Vorliegender Auszug

= = = = =

In jener Märznacht des Jahres 1793 haben die Mainzer Polizeidiener ausnahmsweise keinen Blick für die Zecher, die ihnen aus den illegalen Schankstuben fast in die Arme taumeln. Eigentlich müssten sie die Trunkenbolde in die Arrestzelle stecken, wegen Missachtung der Sperrstunde. Aber heute schauen sie gnädig weg. Sie haben Wichtigeres zu tun. Einen Auftrag von höchster Stelle gilt es zu erfüllen.

Jeder von ihnen trägt eine Tasche, voll mit Flugschriften, laut Beschluss der Stadtoberen durch "alle Polizeidiener, Zeitungs- und Blättchenträger in jedem Hause in der Stadt in eins oder zwei Exemplarien abzugeben". Unter jede Haustür kommt ein Flugblatt, auf jedes Fenstersims, auf jeden Treppenabsatz. Alle Mainzer sollen wissen, dass es den Feinden der Republik nun an den Kragen geht. "Intrige, Fanatismus, Heuchelei und Privatinteresse bieten alle Kräfte auf, um Euch wieder in Eure alten Ketten zu schmieden", verkündet die Proklamation der Wahlkommissare. "Der Tag ist gekommen, wo man zwischen Freundschaft der Frankenrepublik und dem Hasse wählen muß, den sie den Tyrannen und ihren Anhängern geschworen haben; wo man zwischen Freiheit und Sklaverei wählen muß."

Freiheit oder Sklaverei. Die Mainzer Republik, das erste bürgerlich-demokratische Gemeinwesen auf deutschem Boden, hat die Geduld mit den Zauderern, den Wankelmütigen und den Parteigängern des Ancien Régime verloren. Wer nicht die letzte Chance nutzt, endlich den Eid auf die Grundfesten des neuen Staatsgebäudes zu schwören, auf Freiheit und Gleichheit, stellt sich selbst zu den Feinden der Republik. Und was die erwartet, haben die französischen Besatzer unmissverständlich klargestellt: Sie sind "augenblicklich aus unseren Gränzen zu entfernen, und dem Feinde, dessen verrätherische Helfershelfer sie sind, zuzuschicken". Nachdem man fast ihren gesamten Besitz beschlagnahmt hat, versteht sich.

= = = = =

Informationen

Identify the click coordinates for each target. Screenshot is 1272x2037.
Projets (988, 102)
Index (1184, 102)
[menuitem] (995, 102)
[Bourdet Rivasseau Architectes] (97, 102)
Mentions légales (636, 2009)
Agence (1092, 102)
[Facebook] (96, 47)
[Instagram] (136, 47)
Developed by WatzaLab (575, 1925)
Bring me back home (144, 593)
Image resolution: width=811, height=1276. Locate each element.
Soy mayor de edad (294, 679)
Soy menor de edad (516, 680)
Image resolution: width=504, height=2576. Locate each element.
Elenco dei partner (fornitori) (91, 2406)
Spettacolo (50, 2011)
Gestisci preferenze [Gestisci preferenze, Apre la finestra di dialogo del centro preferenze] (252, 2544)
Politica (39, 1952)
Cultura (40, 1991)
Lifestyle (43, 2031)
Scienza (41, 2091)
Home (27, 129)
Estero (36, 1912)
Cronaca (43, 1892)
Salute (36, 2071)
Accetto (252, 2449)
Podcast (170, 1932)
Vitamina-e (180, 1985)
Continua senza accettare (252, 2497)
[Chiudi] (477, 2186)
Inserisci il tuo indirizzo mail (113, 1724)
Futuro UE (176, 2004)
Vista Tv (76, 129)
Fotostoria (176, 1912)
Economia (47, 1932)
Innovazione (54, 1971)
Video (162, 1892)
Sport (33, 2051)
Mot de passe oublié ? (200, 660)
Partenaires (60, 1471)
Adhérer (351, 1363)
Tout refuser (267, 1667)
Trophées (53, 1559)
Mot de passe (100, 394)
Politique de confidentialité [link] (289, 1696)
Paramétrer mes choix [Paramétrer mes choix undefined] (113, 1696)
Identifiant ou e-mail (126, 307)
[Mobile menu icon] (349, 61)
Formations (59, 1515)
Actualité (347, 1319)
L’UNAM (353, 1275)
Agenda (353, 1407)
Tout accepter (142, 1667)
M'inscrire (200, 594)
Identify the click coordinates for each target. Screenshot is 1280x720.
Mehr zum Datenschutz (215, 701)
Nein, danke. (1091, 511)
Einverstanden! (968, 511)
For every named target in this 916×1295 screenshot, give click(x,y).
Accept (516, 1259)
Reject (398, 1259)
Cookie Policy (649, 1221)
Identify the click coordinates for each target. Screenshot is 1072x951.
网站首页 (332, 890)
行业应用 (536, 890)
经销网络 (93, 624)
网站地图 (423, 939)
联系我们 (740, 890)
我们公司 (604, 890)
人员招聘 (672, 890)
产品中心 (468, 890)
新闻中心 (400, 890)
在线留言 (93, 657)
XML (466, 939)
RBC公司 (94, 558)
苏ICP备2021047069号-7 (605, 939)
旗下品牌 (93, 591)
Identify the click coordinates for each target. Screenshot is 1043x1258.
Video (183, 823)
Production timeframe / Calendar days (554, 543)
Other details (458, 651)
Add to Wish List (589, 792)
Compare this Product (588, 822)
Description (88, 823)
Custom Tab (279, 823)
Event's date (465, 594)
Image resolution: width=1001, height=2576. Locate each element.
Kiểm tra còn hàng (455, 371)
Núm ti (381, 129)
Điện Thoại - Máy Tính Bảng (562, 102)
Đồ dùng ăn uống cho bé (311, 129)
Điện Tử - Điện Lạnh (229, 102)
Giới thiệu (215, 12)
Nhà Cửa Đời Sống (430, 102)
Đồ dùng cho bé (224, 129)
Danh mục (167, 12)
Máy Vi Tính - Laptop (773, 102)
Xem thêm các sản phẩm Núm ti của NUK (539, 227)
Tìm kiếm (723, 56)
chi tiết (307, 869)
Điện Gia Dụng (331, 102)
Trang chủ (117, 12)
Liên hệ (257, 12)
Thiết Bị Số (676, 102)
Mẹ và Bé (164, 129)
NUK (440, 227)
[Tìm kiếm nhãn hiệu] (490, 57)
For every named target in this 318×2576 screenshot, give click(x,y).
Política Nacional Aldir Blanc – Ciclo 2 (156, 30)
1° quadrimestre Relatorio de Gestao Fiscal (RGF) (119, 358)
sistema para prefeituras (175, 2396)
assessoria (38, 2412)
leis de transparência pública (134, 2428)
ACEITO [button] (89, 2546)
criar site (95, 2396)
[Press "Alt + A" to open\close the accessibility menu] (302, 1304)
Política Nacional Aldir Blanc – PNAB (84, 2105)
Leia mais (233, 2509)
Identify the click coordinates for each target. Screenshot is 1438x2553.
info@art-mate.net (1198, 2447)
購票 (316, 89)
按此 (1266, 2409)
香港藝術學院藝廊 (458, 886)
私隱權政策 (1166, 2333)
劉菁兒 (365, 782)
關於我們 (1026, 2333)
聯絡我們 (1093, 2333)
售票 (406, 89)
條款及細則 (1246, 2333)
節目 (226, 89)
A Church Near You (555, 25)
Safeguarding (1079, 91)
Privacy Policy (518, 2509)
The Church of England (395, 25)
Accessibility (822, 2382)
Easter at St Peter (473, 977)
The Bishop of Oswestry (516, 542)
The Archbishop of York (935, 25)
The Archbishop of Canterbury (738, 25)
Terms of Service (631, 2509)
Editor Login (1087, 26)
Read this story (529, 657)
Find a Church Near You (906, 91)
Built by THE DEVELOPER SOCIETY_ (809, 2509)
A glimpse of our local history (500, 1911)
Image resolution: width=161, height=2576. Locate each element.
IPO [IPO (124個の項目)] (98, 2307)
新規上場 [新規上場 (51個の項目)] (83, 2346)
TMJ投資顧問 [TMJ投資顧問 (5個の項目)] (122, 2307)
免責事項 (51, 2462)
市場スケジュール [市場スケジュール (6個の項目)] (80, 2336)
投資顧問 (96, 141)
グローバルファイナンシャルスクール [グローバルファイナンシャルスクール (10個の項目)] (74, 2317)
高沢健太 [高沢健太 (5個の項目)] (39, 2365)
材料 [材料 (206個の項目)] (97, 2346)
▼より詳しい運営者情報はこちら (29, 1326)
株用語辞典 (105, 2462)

= = = = =

Zu erledigende Aufgaben
• 1. Nennen Sie alle Kräfte, die laut der Proklamation der Wahlkommissare im Text über die Mainzer Republik „alle Kräfte“ aufbieten, um die Mainzer wieder in ihre alten Ketten zu schmieden.
• 2. Entnehmen Sie dem Text über die Mainzer Republik wortgetreu den Abschnitt von „Freiheit oder Sklaverei.“ bis „hat, versteht sich.“.

Antworten nach Nummer
• 1. Intrige, Fanatismus, Heuchelei, Privatinteresse

• 2.
Freiheit oder Sklaverei. Die Mainzer Republik, das erste bürgerlich-demokratische Gemeinwesen auf deutschem Boden, hat die Geduld mit den Zauderern, den Wankelmütigen und den Parteigängern des Ancien Régime verloren. Wer nicht die letzte Chance nutzt, endlich den Eid auf die Grundfesten des neuen Staatsgebäudes zu schwören, auf Freiheit und Gleichheit, stellt sich selbst zu den Feinden der Republik. Und was die erwartet, haben die französischen Besatzer unmissverständlich klargestellt: Sie sind "augenblicklich aus unseren Gränzen zu entfernen, und dem Feinde, dessen verrätherische Helfershelfer sie sind, zuzuschicken". Nachdem man fast ihren gesamten Besitz beschlagnahmt hat, versteht sich.